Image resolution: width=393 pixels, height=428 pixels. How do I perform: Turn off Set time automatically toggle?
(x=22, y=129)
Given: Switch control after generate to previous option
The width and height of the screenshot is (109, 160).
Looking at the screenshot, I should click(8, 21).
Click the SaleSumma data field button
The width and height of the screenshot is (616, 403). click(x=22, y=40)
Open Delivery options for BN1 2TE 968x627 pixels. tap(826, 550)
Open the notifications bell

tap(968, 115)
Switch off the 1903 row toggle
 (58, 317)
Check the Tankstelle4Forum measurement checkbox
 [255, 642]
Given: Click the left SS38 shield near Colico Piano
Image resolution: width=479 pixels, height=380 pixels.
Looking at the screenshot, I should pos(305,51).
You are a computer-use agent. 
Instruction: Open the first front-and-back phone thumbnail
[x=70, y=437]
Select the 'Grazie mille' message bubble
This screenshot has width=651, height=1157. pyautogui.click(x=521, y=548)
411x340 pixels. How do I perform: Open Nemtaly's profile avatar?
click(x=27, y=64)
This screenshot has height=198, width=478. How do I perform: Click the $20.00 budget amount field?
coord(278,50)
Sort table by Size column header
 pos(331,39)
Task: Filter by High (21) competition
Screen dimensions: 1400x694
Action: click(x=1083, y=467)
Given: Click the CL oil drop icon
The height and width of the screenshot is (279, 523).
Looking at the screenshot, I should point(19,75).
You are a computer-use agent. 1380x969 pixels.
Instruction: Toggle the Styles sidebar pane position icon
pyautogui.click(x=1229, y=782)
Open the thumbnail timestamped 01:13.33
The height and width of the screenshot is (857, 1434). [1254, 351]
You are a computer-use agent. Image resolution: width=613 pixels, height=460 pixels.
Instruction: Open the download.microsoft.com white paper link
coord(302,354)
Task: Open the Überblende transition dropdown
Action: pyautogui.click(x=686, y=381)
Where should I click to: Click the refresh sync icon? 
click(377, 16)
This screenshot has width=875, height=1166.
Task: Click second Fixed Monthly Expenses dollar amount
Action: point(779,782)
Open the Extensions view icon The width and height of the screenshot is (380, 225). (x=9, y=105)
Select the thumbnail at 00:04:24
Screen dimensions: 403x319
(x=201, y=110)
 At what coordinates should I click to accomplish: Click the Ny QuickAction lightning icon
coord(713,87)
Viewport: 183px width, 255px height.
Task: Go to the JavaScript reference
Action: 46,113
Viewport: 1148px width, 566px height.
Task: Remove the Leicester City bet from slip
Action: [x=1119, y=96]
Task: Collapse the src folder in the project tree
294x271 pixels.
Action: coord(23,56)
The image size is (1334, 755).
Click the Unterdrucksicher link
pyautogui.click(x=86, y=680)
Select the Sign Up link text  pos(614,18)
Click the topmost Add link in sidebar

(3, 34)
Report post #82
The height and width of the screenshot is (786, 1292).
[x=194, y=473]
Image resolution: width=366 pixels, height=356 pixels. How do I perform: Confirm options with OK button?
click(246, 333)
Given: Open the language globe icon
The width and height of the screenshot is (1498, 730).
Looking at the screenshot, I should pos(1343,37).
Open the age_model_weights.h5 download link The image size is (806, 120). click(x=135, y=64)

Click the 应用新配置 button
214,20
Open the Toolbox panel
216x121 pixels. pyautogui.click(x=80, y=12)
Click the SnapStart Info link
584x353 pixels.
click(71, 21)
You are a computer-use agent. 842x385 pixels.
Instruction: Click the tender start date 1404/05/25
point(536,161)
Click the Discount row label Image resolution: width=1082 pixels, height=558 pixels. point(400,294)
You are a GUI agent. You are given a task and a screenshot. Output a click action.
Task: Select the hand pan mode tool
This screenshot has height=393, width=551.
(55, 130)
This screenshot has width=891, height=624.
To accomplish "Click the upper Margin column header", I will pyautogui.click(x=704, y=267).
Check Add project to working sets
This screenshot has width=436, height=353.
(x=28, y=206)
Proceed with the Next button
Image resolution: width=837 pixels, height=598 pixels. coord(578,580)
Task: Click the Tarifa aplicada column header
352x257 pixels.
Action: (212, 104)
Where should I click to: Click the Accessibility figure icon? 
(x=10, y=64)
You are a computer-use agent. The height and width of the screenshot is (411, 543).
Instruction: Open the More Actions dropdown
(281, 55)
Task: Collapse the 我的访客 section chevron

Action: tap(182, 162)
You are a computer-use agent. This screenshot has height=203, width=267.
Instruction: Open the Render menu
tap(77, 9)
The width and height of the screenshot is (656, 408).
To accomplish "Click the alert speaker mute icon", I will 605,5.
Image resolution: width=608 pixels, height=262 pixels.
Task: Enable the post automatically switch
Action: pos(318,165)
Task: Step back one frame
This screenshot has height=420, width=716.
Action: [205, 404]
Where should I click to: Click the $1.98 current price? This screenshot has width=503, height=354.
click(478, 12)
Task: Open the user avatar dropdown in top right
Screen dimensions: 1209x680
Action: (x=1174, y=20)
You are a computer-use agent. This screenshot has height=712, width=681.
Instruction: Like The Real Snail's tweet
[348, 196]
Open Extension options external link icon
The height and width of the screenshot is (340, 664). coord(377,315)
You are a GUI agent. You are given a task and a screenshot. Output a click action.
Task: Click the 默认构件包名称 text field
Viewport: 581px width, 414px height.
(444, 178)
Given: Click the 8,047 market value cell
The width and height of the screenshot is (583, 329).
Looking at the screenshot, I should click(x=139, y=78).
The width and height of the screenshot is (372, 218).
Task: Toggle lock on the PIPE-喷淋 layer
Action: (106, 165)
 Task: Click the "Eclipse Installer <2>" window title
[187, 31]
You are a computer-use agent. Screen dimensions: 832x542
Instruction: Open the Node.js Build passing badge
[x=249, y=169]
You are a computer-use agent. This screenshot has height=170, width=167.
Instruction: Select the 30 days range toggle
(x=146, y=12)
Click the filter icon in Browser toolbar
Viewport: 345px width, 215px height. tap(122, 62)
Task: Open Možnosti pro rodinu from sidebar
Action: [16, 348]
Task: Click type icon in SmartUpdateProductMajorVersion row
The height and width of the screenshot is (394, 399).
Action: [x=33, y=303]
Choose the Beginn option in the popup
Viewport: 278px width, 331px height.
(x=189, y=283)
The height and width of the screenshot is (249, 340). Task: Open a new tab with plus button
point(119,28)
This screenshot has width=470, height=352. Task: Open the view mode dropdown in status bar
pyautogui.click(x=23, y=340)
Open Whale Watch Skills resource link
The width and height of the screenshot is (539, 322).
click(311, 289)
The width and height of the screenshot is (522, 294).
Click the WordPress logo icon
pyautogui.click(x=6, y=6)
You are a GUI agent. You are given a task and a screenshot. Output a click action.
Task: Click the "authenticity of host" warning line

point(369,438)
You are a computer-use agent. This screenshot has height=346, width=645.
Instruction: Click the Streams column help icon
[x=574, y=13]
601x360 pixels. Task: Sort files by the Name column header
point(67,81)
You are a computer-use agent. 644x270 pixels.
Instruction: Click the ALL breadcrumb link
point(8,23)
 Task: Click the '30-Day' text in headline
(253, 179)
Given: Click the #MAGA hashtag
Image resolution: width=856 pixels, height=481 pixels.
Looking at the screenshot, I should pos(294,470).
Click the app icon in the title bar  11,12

━━━━

ABOUT THIS TASK: Beginning at the line that holds "The width and height of the screenshot is (522, 294).", write out word for word each line through the end of the records.

TASK OUTPUT:
The width and height of the screenshot is (522, 294).
Click the WordPress logo icon
pyautogui.click(x=6, y=6)
You are a GUI agent. You are given a task and a screenshot. Output a click action.
Task: Click the "authenticity of host" warning line

point(369,438)
You are a computer-use agent. This screenshot has height=346, width=645.
Instruction: Click the Streams column help icon
[x=574, y=13]
601x360 pixels. Task: Sort files by the Name column header
point(67,81)
You are a computer-use agent. 644x270 pixels.
Instruction: Click the ALL breadcrumb link
point(8,23)
 Task: Click the '30-Day' text in headline
(253, 179)
Given: Click the #MAGA hashtag
Image resolution: width=856 pixels, height=481 pixels.
Looking at the screenshot, I should pos(294,470).
Click the app icon in the title bar  11,12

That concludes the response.